**SUPPLIED DATA**
++++++
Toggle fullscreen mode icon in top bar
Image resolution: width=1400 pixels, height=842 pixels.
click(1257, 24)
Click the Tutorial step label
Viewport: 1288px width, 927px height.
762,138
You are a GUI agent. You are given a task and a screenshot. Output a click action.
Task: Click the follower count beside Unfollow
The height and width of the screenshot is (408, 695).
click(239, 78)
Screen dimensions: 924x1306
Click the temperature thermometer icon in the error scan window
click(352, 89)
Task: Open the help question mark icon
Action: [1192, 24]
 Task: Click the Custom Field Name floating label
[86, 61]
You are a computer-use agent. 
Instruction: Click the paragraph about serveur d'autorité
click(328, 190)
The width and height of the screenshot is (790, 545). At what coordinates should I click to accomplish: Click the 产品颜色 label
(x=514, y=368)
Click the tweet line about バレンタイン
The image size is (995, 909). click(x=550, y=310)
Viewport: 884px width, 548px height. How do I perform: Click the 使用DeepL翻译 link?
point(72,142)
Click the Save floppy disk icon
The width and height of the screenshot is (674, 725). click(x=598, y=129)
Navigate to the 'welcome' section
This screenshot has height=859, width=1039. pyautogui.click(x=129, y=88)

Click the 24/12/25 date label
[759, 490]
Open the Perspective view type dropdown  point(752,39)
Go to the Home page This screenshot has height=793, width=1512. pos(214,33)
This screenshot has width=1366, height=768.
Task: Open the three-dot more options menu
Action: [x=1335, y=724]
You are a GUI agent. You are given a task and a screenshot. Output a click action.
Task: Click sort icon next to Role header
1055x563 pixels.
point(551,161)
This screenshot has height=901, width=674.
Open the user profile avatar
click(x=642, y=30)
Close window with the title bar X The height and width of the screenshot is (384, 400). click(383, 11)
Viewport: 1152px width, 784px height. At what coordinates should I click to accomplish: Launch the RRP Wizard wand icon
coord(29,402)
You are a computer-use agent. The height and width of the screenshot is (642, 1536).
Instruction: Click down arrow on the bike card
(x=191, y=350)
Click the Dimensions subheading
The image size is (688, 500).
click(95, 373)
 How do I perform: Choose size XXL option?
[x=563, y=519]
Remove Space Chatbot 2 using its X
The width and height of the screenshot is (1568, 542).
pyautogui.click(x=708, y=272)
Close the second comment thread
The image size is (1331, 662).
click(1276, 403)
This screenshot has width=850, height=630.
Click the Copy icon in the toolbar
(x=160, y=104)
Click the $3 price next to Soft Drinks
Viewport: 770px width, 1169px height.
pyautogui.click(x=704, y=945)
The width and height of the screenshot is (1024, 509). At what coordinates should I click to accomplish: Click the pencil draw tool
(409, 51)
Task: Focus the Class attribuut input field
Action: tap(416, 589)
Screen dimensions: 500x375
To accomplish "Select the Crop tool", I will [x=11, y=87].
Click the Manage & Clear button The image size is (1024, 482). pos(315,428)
++++++
Every entry should be transcribed exactly, with nothing omitted.

Toggle fullscreen mode icon in top bar
Image resolution: width=1400 pixels, height=842 pixels.
click(1257, 24)
Click the Tutorial step label
Viewport: 1288px width, 927px height.
762,138
You are a GUI agent. You are given a task and a screenshot. Output a click action.
Task: Click the follower count beside Unfollow
The height and width of the screenshot is (408, 695).
click(239, 78)
Screen dimensions: 924x1306
Click the temperature thermometer icon in the error scan window
click(352, 89)
Task: Open the help question mark icon
Action: [1192, 24]
 Task: Click the Custom Field Name floating label
[86, 61]
You are a computer-use agent. 
Instruction: Click the paragraph about serveur d'autorité
click(328, 190)
The width and height of the screenshot is (790, 545). At what coordinates should I click to accomplish: Click the 产品颜色 label
(x=514, y=368)
Click the tweet line about バレンタイン
The image size is (995, 909). click(x=550, y=310)
Viewport: 884px width, 548px height. How do I perform: Click the 使用DeepL翻译 link?
point(72,142)
Click the Save floppy disk icon
The width and height of the screenshot is (674, 725). click(x=598, y=129)
Navigate to the 'welcome' section
This screenshot has height=859, width=1039. pyautogui.click(x=129, y=88)

Click the 24/12/25 date label
[759, 490]
Open the Perspective view type dropdown  point(752,39)
Go to the Home page This screenshot has height=793, width=1512. pos(214,33)
This screenshot has width=1366, height=768.
Task: Open the three-dot more options menu
Action: [x=1335, y=724]
You are a GUI agent. You are given a task and a screenshot. Output a click action.
Task: Click sort icon next to Role header
1055x563 pixels.
point(551,161)
This screenshot has height=901, width=674.
Open the user profile avatar
click(x=642, y=30)
Close window with the title bar X The height and width of the screenshot is (384, 400). click(383, 11)
Viewport: 1152px width, 784px height. At what coordinates should I click to accomplish: Launch the RRP Wizard wand icon
coord(29,402)
You are a computer-use agent. The height and width of the screenshot is (642, 1536).
Instruction: Click down arrow on the bike card
(x=191, y=350)
Click the Dimensions subheading
The image size is (688, 500).
click(95, 373)
 How do I perform: Choose size XXL option?
[x=563, y=519]
Remove Space Chatbot 2 using its X
The width and height of the screenshot is (1568, 542).
pyautogui.click(x=708, y=272)
Close the second comment thread
The image size is (1331, 662).
click(1276, 403)
This screenshot has width=850, height=630.
Click the Copy icon in the toolbar
(x=160, y=104)
Click the $3 price next to Soft Drinks
Viewport: 770px width, 1169px height.
pyautogui.click(x=704, y=945)
The width and height of the screenshot is (1024, 509). At what coordinates should I click to accomplish: Click the pencil draw tool
(409, 51)
Task: Focus the Class attribuut input field
Action: tap(416, 589)
Screen dimensions: 500x375
To accomplish "Select the Crop tool", I will [x=11, y=87].
Click the Manage & Clear button The image size is (1024, 482). pos(315,428)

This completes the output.